| What is needed |
Copy the records below verbatim, from the line containing "Given: Click the Software column header" through the end of the records.

| Dataset records |
>> BEGIN
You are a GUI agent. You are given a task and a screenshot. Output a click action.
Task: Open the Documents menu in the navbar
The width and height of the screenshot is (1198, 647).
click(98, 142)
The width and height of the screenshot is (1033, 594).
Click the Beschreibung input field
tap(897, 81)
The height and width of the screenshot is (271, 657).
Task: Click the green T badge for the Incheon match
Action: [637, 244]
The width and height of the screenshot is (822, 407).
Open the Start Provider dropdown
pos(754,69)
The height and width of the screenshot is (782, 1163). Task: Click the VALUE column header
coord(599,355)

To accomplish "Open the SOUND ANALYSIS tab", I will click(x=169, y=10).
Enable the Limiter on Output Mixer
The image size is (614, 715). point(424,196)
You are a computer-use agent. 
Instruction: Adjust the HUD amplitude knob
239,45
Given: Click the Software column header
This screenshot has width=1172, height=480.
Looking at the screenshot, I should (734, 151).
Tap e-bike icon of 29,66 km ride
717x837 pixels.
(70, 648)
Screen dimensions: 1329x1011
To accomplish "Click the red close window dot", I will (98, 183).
>> END
| Answer to this problem |
Given: Click the Software column header
This screenshot has width=1172, height=480.
Looking at the screenshot, I should (734, 151).
Tap e-bike icon of 29,66 km ride
717x837 pixels.
(70, 648)
Screen dimensions: 1329x1011
To accomplish "Click the red close window dot", I will (98, 183).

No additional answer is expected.